E’ un viaggio lungo, un viaggio tortuoso, un viaggio persino pericoloso, l’uomo infatti quando più sa tanto più rischia di essere tormentato (cf Qoelet), perché scoprire il vaso di pandora può riservare sorprese non sempre liete.

4.3 Israele

Il comando dato ad Abramo di lasciare la propria terra e mettersi in cammino, «ricorda chiaramente il comando della partenza all’inizio del libro dell’Esodo. Anche la storia del popolo inizia con un comando di partire per una terra sconosciuta» (C. Westermann), condotto da un altro grande viaggiatore che è Mosè, le cui vicende sono legate alla nascita di Israele come popolo dell’alleanza con Dio, proprio durante un viaggio: l’esodo dall’Egitto attraverso il mare e poi il deserto, dove Dio si rivela padre sollecito per le necessità del popolo e si lega ad esso con il dono della Legge, le dieci parole, i dieci comandamenti. Il libro che narra queste vicende è il libro dell’Esodo, che significa «uscita», «viaggio via da». Il termine hodos significa «cammino» e «esodo» indica un «cammino di uscita»: «movimento verso la terra promessa e verso la libertà» (G. Ravasi). Il ricordo di questo viaggio sarà sempre impresso nel cuore degli Israeliti, ridestando continuamente il loro amore, che spesso è assopito e altrettanto spesso è infedele. “Ti ricorderai di tutta la via per la quale il Signore tuo Dio ti ha fatto camminare” (Deuteronomio 8,2). Israele è un popolo che è stato “fatto uscire” dall’Egitto, un atto che sfuma in un cammino, in un passaggio, nella pasqua appunto: questa è l’identità più profonda del popolo di Dio.

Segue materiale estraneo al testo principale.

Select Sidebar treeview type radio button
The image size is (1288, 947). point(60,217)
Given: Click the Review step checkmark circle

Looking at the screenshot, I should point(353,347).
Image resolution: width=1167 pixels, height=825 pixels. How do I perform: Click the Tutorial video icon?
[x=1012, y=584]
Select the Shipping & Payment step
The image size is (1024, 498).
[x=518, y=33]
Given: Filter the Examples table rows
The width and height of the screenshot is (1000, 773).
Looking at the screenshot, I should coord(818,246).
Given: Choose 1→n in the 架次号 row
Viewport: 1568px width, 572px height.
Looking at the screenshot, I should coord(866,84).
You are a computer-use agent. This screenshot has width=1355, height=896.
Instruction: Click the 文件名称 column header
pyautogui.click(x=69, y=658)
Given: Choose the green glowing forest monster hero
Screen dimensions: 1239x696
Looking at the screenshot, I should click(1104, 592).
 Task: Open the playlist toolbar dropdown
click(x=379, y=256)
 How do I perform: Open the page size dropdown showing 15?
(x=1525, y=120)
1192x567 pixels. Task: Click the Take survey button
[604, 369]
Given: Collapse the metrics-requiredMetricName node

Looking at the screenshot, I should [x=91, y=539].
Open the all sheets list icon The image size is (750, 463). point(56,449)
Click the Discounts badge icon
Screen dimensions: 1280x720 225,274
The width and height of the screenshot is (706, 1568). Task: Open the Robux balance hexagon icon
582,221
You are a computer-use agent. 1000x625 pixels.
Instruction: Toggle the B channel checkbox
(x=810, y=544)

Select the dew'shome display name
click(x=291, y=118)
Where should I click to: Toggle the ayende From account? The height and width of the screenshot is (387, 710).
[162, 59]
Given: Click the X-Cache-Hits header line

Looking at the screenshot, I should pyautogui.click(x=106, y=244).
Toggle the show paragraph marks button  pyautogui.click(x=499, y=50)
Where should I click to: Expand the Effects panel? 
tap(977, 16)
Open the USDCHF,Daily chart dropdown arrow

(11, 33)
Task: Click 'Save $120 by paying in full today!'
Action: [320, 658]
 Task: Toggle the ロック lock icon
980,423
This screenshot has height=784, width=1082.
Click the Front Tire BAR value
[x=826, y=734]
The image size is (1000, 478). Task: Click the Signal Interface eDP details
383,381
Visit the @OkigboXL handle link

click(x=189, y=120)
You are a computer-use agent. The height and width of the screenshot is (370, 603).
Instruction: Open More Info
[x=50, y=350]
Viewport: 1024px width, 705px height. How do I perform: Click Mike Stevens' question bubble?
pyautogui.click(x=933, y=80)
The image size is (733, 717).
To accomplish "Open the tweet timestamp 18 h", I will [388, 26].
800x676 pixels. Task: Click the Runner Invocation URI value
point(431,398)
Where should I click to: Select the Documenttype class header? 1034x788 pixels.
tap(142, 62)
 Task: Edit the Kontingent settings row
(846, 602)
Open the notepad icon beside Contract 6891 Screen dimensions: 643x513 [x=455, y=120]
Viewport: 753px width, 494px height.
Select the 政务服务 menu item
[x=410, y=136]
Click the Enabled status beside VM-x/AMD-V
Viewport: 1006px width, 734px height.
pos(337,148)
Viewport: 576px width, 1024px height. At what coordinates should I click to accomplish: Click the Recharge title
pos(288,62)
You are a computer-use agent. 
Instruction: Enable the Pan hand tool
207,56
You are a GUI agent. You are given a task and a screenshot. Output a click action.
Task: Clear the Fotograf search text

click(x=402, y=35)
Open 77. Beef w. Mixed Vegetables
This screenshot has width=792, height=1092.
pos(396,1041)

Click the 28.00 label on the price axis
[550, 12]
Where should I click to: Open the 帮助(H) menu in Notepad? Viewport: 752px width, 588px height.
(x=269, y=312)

Ed infatti si è in presenza di un evento fondante, quello della Pasqua, che ci riporta a un’uscita, quella dall’Egitto, a un passaggio, quello attraverso il Mar Rosso, a un viaggio, quello attraverso il deserto per giungere alla terra promessa. Il cuore dell’Antico Testamento è il libro dell’Esodo, che narra le vicende di un popolo in uscita dalla terra della schiavitù (Egitto) alla terra della libertà (Terra Promessa), attraverso un viaggio caratterizzato da varie peripezie (Deserto). L’Esodo ci narra un Dio che è il Dio della libertà. Il commino/viaggio verso la libertà, l’uscita, l’esodo è da percorrere come una regione accidentata, ma con una caratterista fondamentale, l’apertura al futuro, mai la chiusura nel passato: cioè la terra promessa; e ogni promessa orienta al domani, al futuro, verso il suo adempimento, compimento.

L’esodo è una categoria che svela la qualità dinamica della fede: è movimento verso la terra promessa, viaggio verso la libertà, per cui nessuna nostalgia di perdute età dell’oro, nessuna nostalgia di paradisi perduti. La nostra patria non è un «indietro», ma un «avanti», perché qui «siamo forestieri, come tutti i nostri padri» (1 Cr 29,15), e pellegrini.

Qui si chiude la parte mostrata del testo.